The operating range is 2,5 to 3,5 octaves, depending on your piano. In Steinway models B, C & D it’s from the lowest F up to the F or G above the middle C. About the same range in Fazioli 212. You can go a bit more upwards on most of Yamaha grands, usually up to B-flat above the middle C. In general it works from the low range with 2 strings per pitch, to mid-range as long as there’s enough space upon the strings between the tuning pins/agraffes/v-bar and the dampers/hammers. I will soon post a detailed sheet for operating ranges in some of the most common grand and upright pianos. The sound, as well as the easiness of use is at its best on plain wire strings, the copper-wound strings are bit less convenient, specially on upright pianos, and the sound is also thinner, and more likely to buzz / crack on heavily accented notes.

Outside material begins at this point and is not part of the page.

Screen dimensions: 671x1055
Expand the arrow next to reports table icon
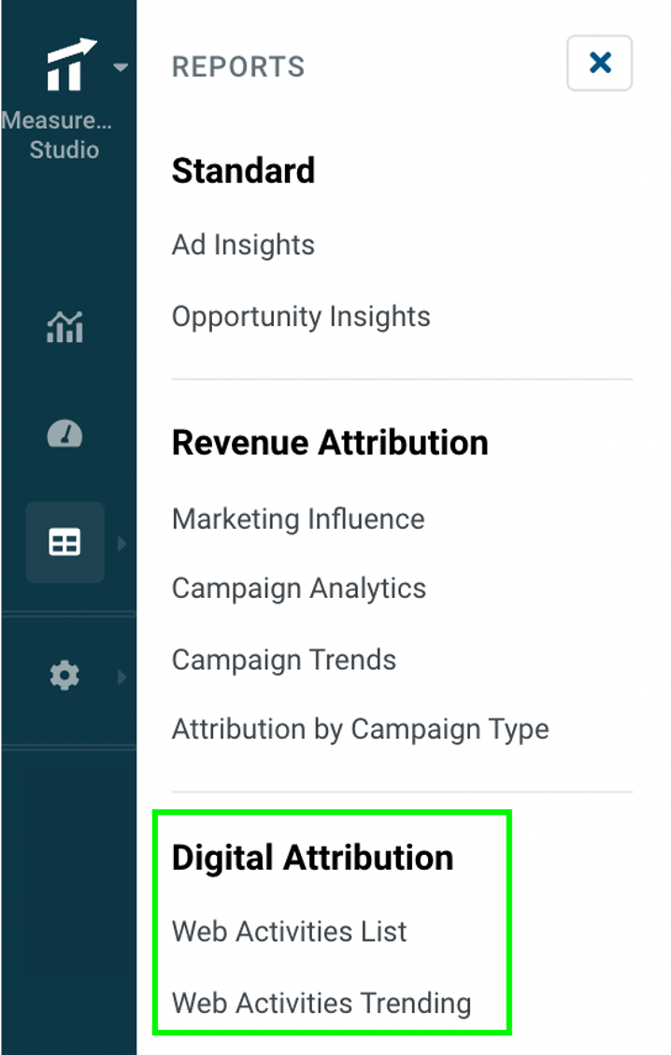click(121, 543)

With the old version of the Maqiano that I used for my solo album and for the video you’ve seen, the timbre of the micro-tuned notes is quite different from the other notes. I used some other preparations to soften that difference. The new version is much better, but still the timbre changes a little bit. This depends on the piano, range, dynamic level etc. Listen to the difference here in this new home recording without any other preparations (all C’s and F’s are tuned about 1/4-step up).
Also, please note that the best dynamic range is from piano pianissimo to forte, depending on the range and the piano model. Heavy fortissimo accents are likely to cause distortion / buzz / crack in the sound, specially on the low copper-wound strings, and also a bit in the highest register. Listen to this sound example, and then you can decide if this is a pro or a con 🙂
Installing one unit of Maqiano takes a few seconds. When I practise it, I can do it in 4 or 5 seconds, sometimes having to adjust it a bit after trying to play. Removing is faster. Tuning for example 2 notes per octave in the whole operating range of your piano takes less than a minute, should be possible in concert during the oud intro 🙂 Fine-tuning is very fast, when you want to adjust the micro-tuned note a tiny bit up – it takes a second or two. The abovementioned times are for grand pianos. Some uprights are easy too, but some smaller ones are more tricky. Might take more time, specially in the lower register. You can tune as many pitches as you want, but placing the Maqiano on two adjacent choirs of strings (e.g. D and E-flat) is very difficult.
It’s quite awkward installing the Maqiano with your grand piano’s music stand on its place. However, if you need to read music, you can re-install the music stand after installing and adjusting the Maqiano pieces. There will be enough space to do that in most of the pianos. The same thing with upright pianos – it might be possible to install the Maqiano with the front lid on its place, but it would certainly be very difficult. In most pianos you can re-install the front cover after installing and adjusting the Maqiano, this takes time of course.
I have used the Maqiano a lot on my own Steinway, and on at least 100 different pianos around the world, and no damage has ever happened to any piano or to their strings. No piano has ever got out of tune – after removing the Maqiano, it’s always in its initial tuning again. I have got a statement from a top class Finnish Steinway-, Bösendorfer-, Yamaha-, Fazioli- & Kawai-authorized piano technician, that the Maqiano “when used properly for its intended use, causes no harm to the piano, its strings or its tuning.” However, since the device has strong magnets and heavy metal parts, you have to read, understand, and follow all the instructions & watch all tutorial videos I’ll be sending, and be extremely careful when using the Maqiano.
The construction of the Maqiano is modular – you can add and remove different parts according to the piano model and register. All this will be easy and fast, but of course better if you do that in the soundcheck, so installing will be faster during the concert.
My plan is to sell the Maqiano in sets of 5 units = you could micro-tune 5 pitches. Let me know if you’d need more. A wooden box will be included. The lid removed, the box is used as a stand for the Maqiano units. You just place it on the grand piano’s tuning pins, or in another horizontal level, or on a chair/table next to your piano. Will be easy and safe to use.
The pricing is still a bit of a question – now I’m happy with the newest prototype, I’m still waiting for price quotes for some of the parts from the manufacturers. I won’t make any compromises with the quality, and still trying to keep the price reasonable. A rough estimate now would be 600 to 700 euros + VAT for a set of 5 pieces in the wooden box + all the accessories needed.